Doença falsa expõe riscos da IA na saúde
Uma pesquisa conduzida pela cientista Almira Osmanovic Thunström, da Universidade de Gotemburgo, revelou como sistemas de inteligência artificial podem reproduzir desinformação médica. A equipe criou uma condição fictícia chamada “bixonimania” e publicou estudos falsos em plataformas acadêmicas. Em pouco tempo, chatbots passaram a tratar a doença inexistente como real, evidenciando falhas na forma como esses sistemas absorvem e replicam conteúdos disponíveis na internet.
O experimento mostrou que, mesmo com sinais claros de que os estudos eram falsos, a informação foi incorporada por ferramentas de IA e chegou a ser citada em artigos científicos.
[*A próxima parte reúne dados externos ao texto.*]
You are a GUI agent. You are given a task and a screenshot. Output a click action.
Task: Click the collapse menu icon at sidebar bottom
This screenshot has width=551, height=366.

A proposta era testar a confiabilidade dos modelos de linguagem, mas o resultado acendeu um alerta sobre o uso dessas tecnologias em áreas sensíveis como a saúde. Especialistas destacam que conteúdos com aparência científica aumentam a chance de erros serem aceitos como verdade, ampliando o risco de disseminação de informações incorretas.
O caso reforça a necessidade de cautela no uso da inteligência artificial para orientações médicas. Pesquisadores alertam que, sem mecanismos rigorosos de verificação, sistemas podem amplificar conteúdos falsos e comprometer decisões importantes. O episódio também levanta discussões sobre ética, regulação e responsabilidade no desenvolvimento de tecnologias que impactam diretamente a saúde e a confiança pública.